DataRater: Meta-Learned Dataset Curation
15 Jan 2025Automatically learning which training data points are valuable
I recently open-sourced an implementation of DataRater, a meta-learning framework for automated dataset curation based on the paper accepted at NeurIPS 2025.
The Problem
Foundation model quality depends heavily on training data quality. Current approaches to dataset curation rely on:
- Manual tuning of coarse-grained mixtures of large data buckets
- Filtering by hand-crafted heuristics
These methods lack sophistication and don't scale well. What if we could learn which data points are valuable automatically?
The DataRater Approach
DataRater uses meta-learning to estimate the value of individual data points. The key insight is to use meta-gradients: optimizing data selection to improve performance on held-out validation data.

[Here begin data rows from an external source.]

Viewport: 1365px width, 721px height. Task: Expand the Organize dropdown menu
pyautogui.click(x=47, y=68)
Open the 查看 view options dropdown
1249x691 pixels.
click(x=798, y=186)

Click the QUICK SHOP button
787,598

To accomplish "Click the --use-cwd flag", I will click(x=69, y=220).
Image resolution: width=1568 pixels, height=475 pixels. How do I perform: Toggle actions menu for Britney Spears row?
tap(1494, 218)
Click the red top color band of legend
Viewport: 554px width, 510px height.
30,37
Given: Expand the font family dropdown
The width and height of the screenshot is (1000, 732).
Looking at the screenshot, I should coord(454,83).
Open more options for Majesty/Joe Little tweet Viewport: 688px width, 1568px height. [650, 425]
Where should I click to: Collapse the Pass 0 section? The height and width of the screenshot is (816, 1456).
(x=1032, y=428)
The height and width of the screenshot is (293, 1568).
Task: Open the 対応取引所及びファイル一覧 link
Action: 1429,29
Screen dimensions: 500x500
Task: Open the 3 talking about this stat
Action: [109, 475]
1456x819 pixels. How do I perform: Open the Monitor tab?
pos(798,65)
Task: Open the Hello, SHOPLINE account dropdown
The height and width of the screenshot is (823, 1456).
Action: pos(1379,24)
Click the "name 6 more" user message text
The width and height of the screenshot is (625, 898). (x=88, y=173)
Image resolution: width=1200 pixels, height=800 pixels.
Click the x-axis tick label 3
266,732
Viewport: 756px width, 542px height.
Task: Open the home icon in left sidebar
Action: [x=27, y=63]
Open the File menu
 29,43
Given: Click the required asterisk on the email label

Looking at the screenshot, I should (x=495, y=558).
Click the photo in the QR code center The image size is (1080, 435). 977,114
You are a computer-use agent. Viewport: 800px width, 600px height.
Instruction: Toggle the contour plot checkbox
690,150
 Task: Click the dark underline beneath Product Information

The framework consists of three main components:
- Inner Models: Task-specific neural networks that train on data weighted by DataRater scores
- DataRater Model: A meta-learner that assigns quality scores to individual training samples
- Meta-Training Loop: An iterative process alternating between inner model training and DataRater optimization
How It Works
During each meta-training iteration:
- DataRater assigns scores to training samples
- Scores are converted to sample weights using softmax normalization
- Inner models train on the reweighted data
- DataRater is optimized based on inner model performance on validation data
The population management strategy maintains multiple inner models that are periodically refreshed, providing diverse gradients for DataRater optimization.
Results
Evaluating on corrupted MNIST data, filtering out the lowest 10% of samples based on DataRater scores achieved ~97.32% test accuracy versus 97.08% for baseline training. The system learns to identify and downweight corrupted or mislabeled samples without explicit supervision.
Key Benefits
- Fine-grained curation: Works at the individual data point level, not coarse buckets
- Improved compute efficiency: Train on higher-quality subsets of data
- Automated and scalable: No manual heuristic design required
Try It Out
The implementation is available at github.com/rishabhranawat/DataRater. Quick start:
pip install -r requirements.txt
sh runbin/mnist_v1.sh
The codebase is designed to be extensible - you can register custom datasets and models through factory functions.